*ASSIGNMENT:* Output the entries below word for word, stopping once the line containing "The image size is (964, 401)." is done, and omit each picture.
+ + +
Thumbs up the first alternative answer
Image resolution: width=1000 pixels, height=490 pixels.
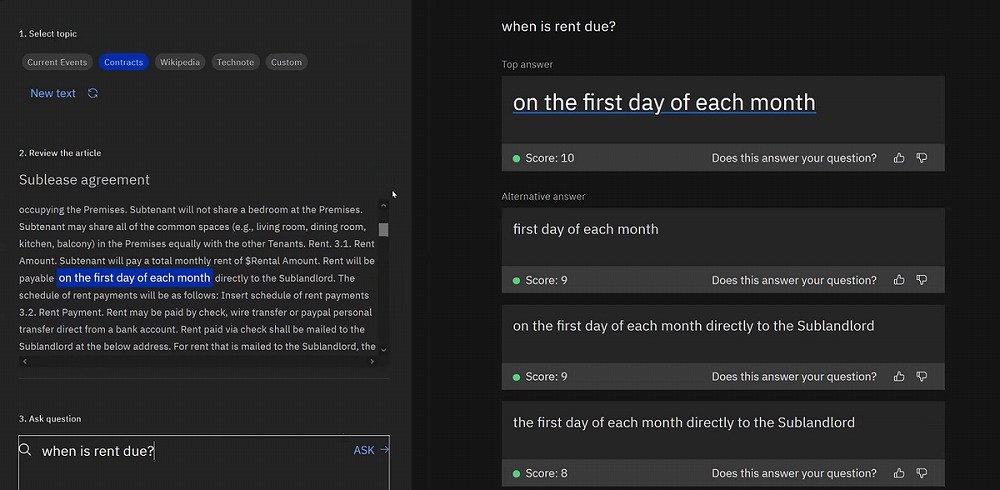pos(899,280)
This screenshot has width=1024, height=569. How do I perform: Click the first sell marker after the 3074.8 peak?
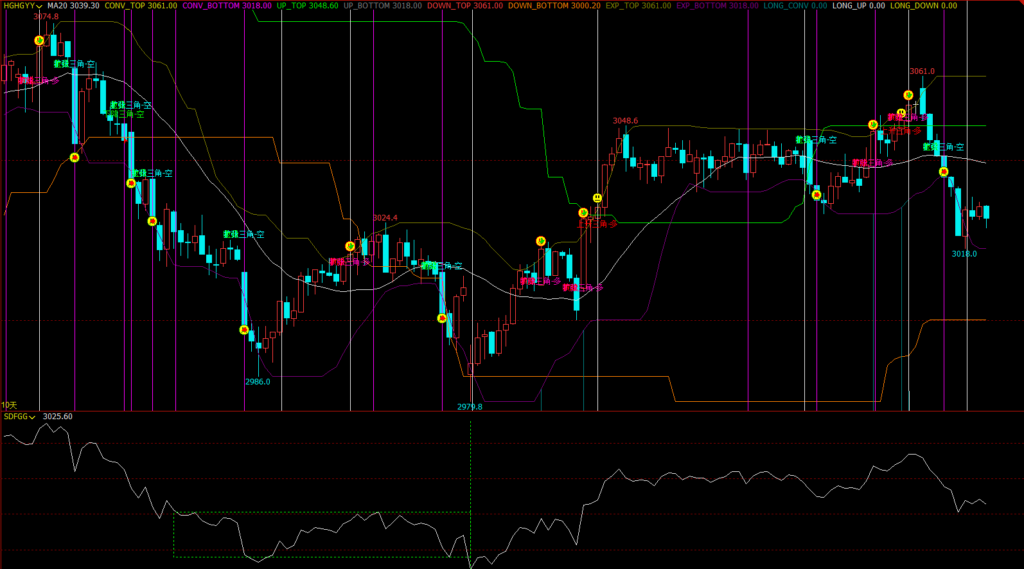coord(74,157)
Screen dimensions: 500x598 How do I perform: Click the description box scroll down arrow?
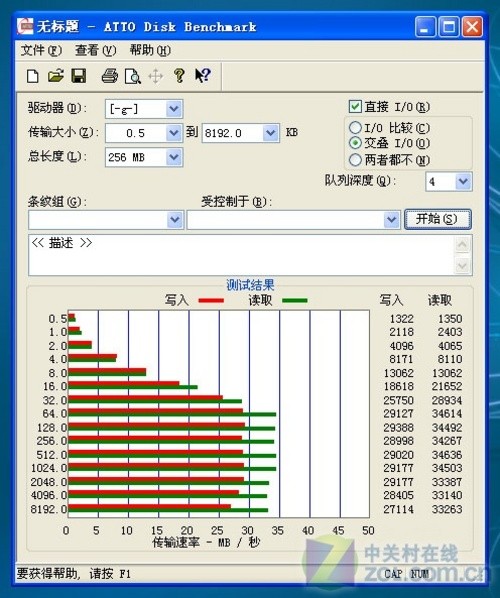tap(462, 264)
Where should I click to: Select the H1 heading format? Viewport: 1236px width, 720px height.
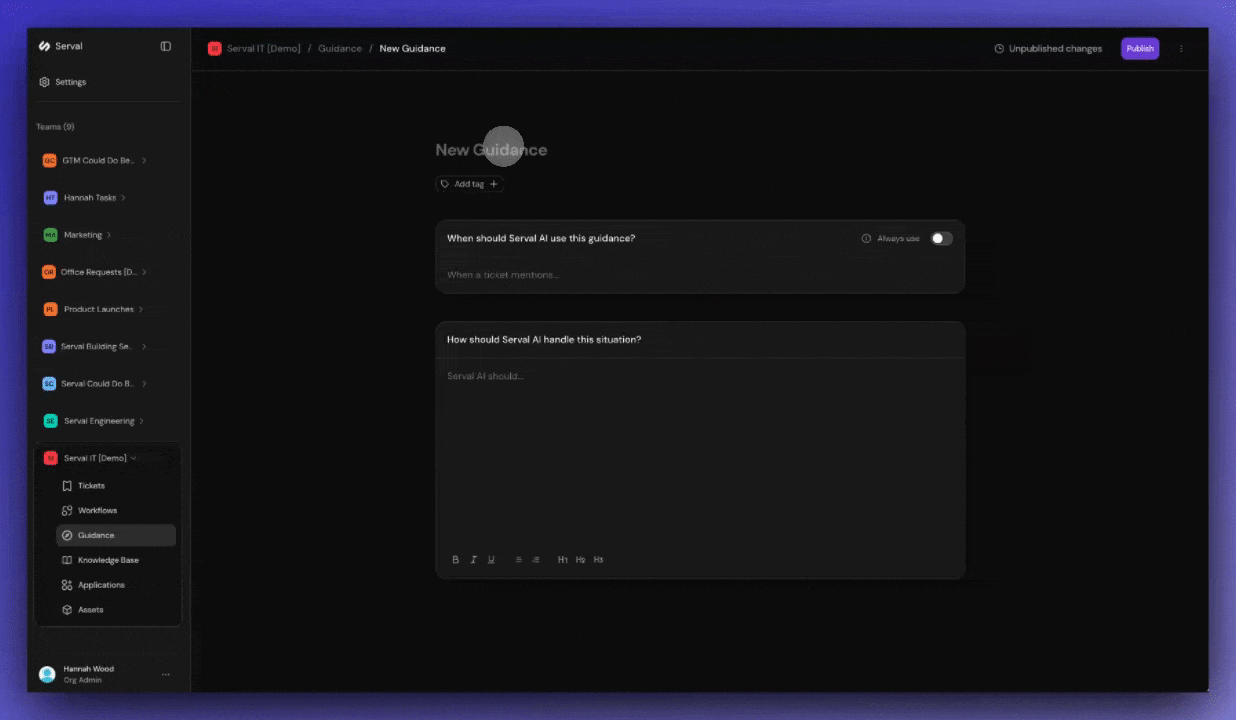[x=562, y=559]
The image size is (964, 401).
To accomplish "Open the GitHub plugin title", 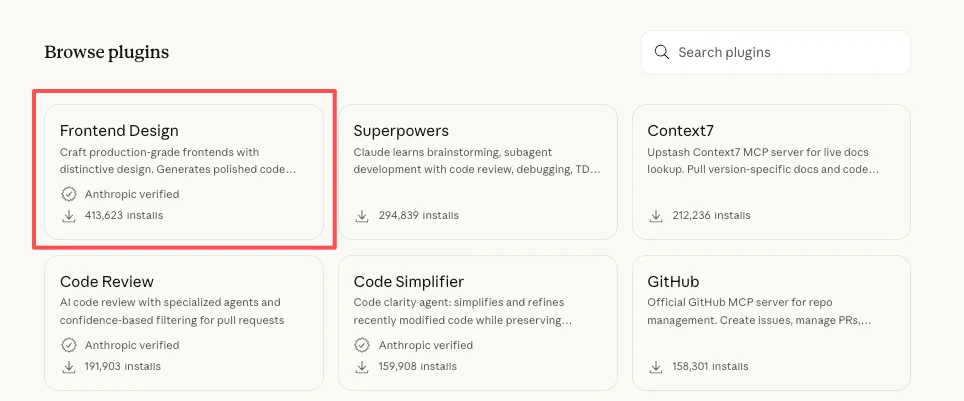I will coord(672,282).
+ + +
*RESPONSE TO THIS EXERCISE:*
Thumbs up the first alternative answer
Image resolution: width=1000 pixels, height=490 pixels.
pos(899,280)
This screenshot has width=1024, height=569. How do I perform: Click the first sell marker after the 3074.8 peak?
coord(74,157)
Screen dimensions: 500x598 How do I perform: Click the description box scroll down arrow?
tap(462, 264)
Where should I click to: Select the H1 heading format? Viewport: 1236px width, 720px height.
[x=562, y=559]
The image size is (964, 401).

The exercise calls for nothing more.